Combine that with the strongest Chinese president since Mao Zedong and one of the weakest U.S. presidents in modern history and you end up with a “moment of global reordering,” the group said.
There hasn’t been a major geopolitical crisis since 9/11, but now there is more room for a mistake which could provoke a serious international conflict, according to the group.
The biggest risks of accidents come from potential cyberattacks, the mounting tensions between the West and North Korea, battlefield accidents in Syria, Russia and U.S. relations, and terrorism.
“We aren’t on the brink of World War III,” Eurasia said.

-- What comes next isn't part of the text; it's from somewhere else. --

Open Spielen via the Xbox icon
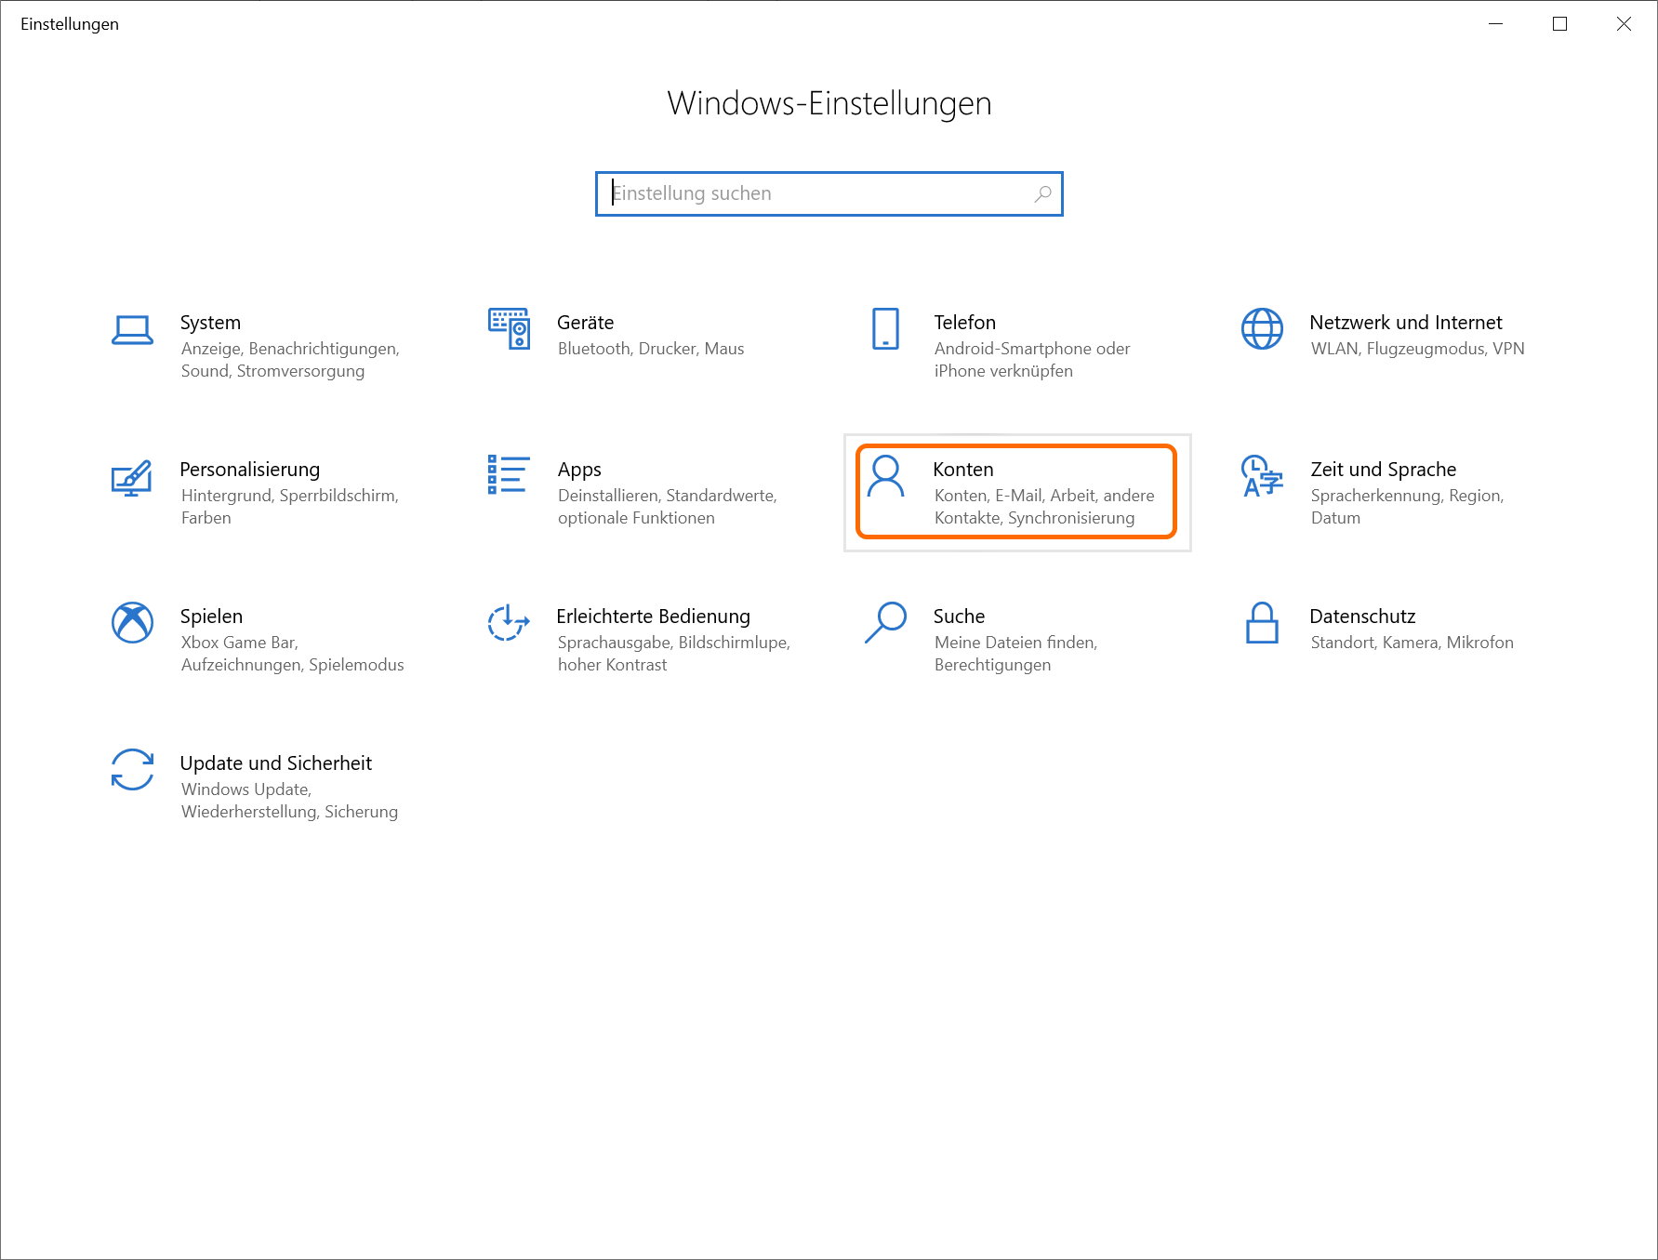This screenshot has height=1260, width=1658. tap(132, 623)
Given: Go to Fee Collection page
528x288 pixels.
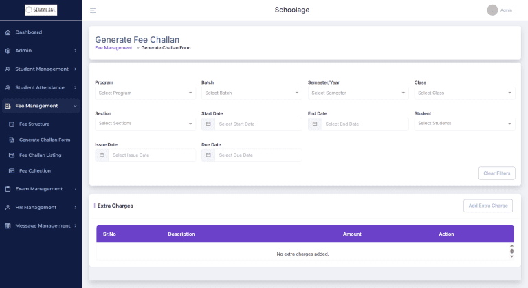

“But absent a global security underwriter, and with a proliferation of subnational and non-state actors capable of destabilizing action, the world is a more dangerous place.”
Global tech cold war
The latest wave of technological advancements, such as artificial intelligence (AI), is coming at a time of broader tensions within the internet, the group stated.
There is also a race between the U.S. and China for a breakthrough technology.
“Both countries’ tech giants are speeding to master AI and supercomputing among other highly investment-intensive, next-generation technologies. The winner could well dominate the coming decades, both economically and geopolitically,” Eurasia said.
Defining year for Mexico
The group predicted Mexico will have a tough year in 2018, which will depend on the North American Free Trade Agreement (NAFTA) negotiations and the presidential election in the summer.
If U.S. President Donald Trump decides to walk away from NAFTA, the Mexican economy would “suffer disproportionately,” given the country’s deep reliance on trade with the U.S., according to Eurasia.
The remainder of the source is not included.